Custom ABAP source search with saprfc and Ferret

Today we are going to build our own search engine to search through ABAP source code on an SAP system using our favourite language – Ruby! (With the help of some nice libraries). Sure, there is the “Find in source code” option in SE38, and apparently you can use TREX as well, but this is much more fun.

UPDATE (19 June 2009): Refer to the next post for an improved version of the solution.

Synopsis

What we will be doing is creating a Ruby script to connect to a SAP server that will retrieve the source for many programs, and then create an index on your computer, which you can subsequently search. This requires, of course, that you first write an RFC-enabled function module on the SAP system to facilitate retrieving the code.

For starters, we are going to extract and index a subset of objects. I haven’t been brave enough yet to index all of the source code for all programs including the standard ones, although that was the initial intention. On an ECC system, that can amount to over a million objects!

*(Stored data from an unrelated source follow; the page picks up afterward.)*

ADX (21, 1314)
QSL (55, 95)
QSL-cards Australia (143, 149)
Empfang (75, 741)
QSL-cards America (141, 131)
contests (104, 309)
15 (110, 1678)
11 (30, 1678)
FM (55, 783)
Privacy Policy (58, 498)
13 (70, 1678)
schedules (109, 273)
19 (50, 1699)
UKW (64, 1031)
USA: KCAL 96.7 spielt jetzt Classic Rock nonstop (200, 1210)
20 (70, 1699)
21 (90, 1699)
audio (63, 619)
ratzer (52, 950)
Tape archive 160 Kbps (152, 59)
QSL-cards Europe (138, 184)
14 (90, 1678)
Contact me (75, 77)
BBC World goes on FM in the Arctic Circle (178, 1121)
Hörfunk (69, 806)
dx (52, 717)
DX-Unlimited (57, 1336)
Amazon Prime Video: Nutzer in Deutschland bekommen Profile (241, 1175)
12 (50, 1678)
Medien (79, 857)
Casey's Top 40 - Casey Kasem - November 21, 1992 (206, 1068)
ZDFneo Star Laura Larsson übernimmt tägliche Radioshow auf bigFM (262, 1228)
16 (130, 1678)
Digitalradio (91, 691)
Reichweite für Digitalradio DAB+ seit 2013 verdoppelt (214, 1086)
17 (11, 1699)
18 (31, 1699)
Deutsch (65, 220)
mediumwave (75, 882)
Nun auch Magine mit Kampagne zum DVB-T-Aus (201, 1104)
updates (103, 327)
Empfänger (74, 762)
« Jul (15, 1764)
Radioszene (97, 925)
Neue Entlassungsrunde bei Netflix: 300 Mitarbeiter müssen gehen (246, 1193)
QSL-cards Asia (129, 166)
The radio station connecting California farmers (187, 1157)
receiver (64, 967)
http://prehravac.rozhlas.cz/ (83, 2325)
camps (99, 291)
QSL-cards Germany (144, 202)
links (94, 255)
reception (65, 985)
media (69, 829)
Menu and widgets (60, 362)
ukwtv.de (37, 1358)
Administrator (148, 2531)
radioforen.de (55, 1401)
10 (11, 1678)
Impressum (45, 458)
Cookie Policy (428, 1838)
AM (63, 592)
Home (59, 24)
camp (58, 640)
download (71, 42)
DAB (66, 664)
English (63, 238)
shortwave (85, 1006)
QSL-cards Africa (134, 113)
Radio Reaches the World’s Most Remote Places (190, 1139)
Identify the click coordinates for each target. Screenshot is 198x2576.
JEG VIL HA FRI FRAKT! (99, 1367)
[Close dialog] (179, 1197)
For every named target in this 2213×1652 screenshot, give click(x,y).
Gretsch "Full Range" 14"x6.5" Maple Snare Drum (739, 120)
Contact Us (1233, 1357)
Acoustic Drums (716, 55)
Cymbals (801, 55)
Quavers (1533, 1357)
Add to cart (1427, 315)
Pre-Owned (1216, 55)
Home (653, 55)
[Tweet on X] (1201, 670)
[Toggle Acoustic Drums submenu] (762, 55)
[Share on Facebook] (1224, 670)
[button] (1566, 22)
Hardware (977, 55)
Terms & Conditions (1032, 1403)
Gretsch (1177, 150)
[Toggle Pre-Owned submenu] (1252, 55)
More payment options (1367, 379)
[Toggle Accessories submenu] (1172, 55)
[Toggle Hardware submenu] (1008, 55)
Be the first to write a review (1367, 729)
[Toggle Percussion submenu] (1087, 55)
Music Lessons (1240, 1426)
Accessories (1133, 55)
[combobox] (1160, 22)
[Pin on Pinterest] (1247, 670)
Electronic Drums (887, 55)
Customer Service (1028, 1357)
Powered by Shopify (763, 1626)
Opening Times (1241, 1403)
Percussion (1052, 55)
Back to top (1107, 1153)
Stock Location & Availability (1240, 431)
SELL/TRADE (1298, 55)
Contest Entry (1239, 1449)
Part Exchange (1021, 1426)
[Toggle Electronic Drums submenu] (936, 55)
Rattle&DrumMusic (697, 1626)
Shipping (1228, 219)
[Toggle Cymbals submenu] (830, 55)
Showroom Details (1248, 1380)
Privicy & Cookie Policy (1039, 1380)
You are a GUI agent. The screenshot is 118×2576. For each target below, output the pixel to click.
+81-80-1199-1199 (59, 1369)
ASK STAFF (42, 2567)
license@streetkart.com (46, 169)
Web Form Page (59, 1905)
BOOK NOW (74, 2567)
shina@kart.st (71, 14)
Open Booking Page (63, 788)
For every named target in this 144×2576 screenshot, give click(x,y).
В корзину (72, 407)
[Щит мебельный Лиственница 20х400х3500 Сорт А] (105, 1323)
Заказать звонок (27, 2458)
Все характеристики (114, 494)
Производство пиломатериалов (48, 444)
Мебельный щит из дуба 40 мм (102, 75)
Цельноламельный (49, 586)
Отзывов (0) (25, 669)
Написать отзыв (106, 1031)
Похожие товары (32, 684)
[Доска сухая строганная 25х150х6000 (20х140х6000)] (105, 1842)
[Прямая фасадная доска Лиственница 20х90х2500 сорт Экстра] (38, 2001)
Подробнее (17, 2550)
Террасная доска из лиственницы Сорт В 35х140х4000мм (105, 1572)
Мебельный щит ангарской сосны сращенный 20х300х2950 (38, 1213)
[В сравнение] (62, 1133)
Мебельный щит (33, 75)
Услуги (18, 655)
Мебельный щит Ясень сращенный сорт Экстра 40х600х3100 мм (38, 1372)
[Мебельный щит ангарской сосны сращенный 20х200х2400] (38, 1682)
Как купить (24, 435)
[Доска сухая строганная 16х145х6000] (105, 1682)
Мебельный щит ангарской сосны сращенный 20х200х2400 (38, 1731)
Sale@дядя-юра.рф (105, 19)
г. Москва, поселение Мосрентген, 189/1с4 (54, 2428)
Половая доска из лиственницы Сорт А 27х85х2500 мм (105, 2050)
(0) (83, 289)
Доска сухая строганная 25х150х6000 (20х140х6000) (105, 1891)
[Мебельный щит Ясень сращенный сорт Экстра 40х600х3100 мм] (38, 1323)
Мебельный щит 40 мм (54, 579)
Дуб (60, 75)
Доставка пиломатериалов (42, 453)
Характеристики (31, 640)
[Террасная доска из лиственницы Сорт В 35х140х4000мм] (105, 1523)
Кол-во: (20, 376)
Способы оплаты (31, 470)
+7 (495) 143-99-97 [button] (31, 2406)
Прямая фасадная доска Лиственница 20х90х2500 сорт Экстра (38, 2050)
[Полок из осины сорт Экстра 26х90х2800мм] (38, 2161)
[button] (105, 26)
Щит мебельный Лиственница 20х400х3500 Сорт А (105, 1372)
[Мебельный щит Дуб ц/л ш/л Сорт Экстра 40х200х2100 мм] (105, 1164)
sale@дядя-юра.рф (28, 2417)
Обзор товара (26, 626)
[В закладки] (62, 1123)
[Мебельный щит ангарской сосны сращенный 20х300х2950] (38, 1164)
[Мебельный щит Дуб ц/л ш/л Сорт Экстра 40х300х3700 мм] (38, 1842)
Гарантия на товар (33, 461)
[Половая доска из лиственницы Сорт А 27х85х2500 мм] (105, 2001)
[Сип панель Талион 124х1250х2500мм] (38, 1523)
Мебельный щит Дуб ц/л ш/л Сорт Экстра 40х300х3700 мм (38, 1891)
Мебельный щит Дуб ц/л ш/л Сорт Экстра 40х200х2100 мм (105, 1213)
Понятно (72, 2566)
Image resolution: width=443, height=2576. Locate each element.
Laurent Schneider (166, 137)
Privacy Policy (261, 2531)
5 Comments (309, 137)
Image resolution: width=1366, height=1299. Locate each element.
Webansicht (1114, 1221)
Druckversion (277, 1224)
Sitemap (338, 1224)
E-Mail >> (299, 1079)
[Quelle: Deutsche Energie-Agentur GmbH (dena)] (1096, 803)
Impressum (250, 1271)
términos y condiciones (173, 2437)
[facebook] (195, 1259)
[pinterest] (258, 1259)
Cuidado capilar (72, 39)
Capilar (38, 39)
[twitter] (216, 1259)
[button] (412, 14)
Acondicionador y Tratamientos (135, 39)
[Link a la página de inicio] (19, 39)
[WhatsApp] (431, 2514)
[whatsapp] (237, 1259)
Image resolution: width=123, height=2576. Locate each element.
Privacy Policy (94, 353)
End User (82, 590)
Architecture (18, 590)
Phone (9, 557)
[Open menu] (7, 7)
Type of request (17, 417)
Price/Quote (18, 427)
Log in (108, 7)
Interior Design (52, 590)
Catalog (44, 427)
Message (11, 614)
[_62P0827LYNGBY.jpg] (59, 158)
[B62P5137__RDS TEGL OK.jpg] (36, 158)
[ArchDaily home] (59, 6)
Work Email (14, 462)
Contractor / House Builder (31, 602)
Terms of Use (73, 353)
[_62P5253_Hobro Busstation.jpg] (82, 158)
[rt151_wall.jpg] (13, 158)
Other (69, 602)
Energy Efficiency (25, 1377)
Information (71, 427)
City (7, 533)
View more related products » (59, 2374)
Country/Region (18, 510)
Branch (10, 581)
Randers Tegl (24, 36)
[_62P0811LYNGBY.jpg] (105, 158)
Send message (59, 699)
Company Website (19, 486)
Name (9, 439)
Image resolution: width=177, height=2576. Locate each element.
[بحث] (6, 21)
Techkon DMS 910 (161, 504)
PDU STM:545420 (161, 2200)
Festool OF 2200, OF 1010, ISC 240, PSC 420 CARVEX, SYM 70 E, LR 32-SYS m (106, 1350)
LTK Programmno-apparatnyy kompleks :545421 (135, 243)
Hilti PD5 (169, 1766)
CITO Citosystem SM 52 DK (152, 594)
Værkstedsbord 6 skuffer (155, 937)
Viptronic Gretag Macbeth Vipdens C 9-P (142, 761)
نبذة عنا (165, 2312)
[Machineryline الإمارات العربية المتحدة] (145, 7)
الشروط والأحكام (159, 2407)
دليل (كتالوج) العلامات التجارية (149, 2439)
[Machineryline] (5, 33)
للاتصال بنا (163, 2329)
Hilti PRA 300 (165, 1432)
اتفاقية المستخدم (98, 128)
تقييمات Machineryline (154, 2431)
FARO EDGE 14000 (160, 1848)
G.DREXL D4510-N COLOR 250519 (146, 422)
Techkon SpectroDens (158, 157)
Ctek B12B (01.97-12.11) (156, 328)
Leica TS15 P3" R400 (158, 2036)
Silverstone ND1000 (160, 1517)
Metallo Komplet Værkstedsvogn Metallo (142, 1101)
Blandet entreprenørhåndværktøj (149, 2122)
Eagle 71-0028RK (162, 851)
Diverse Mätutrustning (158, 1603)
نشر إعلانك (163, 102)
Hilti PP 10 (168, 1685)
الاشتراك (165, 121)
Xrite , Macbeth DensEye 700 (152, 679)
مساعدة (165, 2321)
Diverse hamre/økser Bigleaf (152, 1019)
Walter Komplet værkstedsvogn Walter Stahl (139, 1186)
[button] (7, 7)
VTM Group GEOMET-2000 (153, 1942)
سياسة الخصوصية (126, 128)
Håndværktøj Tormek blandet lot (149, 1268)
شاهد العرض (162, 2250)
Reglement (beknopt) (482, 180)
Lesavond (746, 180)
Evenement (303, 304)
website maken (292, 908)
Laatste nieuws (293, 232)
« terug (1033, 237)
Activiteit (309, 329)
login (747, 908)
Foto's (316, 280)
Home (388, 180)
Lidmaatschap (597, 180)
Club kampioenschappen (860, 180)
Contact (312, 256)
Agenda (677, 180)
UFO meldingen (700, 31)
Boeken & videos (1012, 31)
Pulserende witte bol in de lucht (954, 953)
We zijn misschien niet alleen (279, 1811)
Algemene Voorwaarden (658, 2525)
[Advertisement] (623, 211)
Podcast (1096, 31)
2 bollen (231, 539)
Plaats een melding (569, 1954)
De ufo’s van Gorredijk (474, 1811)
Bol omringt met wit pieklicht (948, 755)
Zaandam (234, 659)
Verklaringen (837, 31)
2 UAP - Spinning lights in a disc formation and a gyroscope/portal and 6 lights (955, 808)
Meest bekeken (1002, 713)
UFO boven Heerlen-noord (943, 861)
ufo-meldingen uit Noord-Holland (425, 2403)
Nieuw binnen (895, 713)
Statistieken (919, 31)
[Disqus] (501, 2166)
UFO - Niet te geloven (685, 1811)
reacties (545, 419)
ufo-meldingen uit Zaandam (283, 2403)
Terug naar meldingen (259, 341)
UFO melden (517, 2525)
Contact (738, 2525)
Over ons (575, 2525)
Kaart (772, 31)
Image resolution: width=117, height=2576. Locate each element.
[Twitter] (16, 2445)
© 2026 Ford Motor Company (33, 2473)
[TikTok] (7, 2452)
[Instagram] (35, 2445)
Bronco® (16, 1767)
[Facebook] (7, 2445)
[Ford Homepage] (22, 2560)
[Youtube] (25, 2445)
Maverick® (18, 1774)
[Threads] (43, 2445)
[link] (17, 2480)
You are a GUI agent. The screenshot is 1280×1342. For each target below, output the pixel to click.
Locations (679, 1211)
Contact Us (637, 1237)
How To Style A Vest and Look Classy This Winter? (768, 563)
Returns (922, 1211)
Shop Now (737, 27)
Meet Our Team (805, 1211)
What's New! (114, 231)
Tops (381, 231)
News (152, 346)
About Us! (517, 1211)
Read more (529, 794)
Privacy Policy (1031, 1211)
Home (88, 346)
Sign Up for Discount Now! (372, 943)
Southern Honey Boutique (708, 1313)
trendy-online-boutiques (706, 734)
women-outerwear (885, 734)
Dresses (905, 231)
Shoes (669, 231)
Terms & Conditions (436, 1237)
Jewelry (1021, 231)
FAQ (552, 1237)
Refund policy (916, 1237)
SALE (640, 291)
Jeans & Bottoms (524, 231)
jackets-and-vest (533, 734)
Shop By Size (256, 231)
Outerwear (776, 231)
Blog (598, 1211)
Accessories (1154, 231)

By the way, I first tried this using Python and Whoosh and Pysaprfc, but after struggling a lot, I eventually gave up. That is to say, there were problems with Pysaprfc that I couldn’t resolve. The connector has not been maintained for a long time, it seems, so that may explain why. Besides, after having used Whoosh, Ferret was much simpler and more pleasant to use (and so is Ruby, for that matter).

So, here is a little recipe (but let’s hope not a recipe for disaster).

Prerequisites

My setup looks as follows:

  • Windows XP SP2
  • Ruby 1.8.6 (One-click installer)
  • Ferret Search Libary
  • saprfc Ruby extension by Piers Harding
  • The librfc32.dll DLL

To start off with, you must have Ruby installed. You can grab the one-click installer from Rubyforge. After you have installed that, you need to install ferret, which you can simply do by issuing the following from the command line:

gem install ferret

Next, download the saprfc extension for Ruby from Piers Harding’s website. It seems also to be quite old (this was last maintained in June 2007 and made it to 0.37), but it worked for me.

From the command line, cd to the directory where you downloaded the gem, and issue:

gem install saprfc-0.37-mswin32.gem

Finally, you will need to obtain the librfc32.dll DLL. So head over to the SAP Software Distribution Center (SWDC) and go to Download -> Support Packages and Patches -> Search for Support Packages and Patches. Search for “RFC SDK” and choose the “SAP RFC SDK 7.00″ from the result list (this is the classic RFC SDK, and not the Netweaver version). Download the Windows Server on IA32 32bit version (unless you are doing this on e.g. Linux).

You will also need SAPCAR to extract the file (it is compressed in SAP’s proprietary archiving format – SAP Archive or SAR). This you should also be able to find if you search for “SAPCAR” in the SWDC. Once you have that, you can extract the SAR from the command line with something like:

sapcar -xf packagefile.SAR

You now need to take the librfc32.dll DLL and copy it to somewhere in your PATH. The best place to put the is probably in the C:\WINDOWS\System32 directory.

Backend: Extractor function module

That was the prerequisites taken care of. Now we need to do some work on the backend. Log on to your SAP system and go to SE11 to create two structures:

Container for source code

Container for source code

Our first structure, YSRCEX2, has just one component, SOURCE_LINE, of type TEXT1000 to hold a line of source code (STRINGs are not allowed in RFC, otherwise we would have created a table with each entry holding an entire program’s source code).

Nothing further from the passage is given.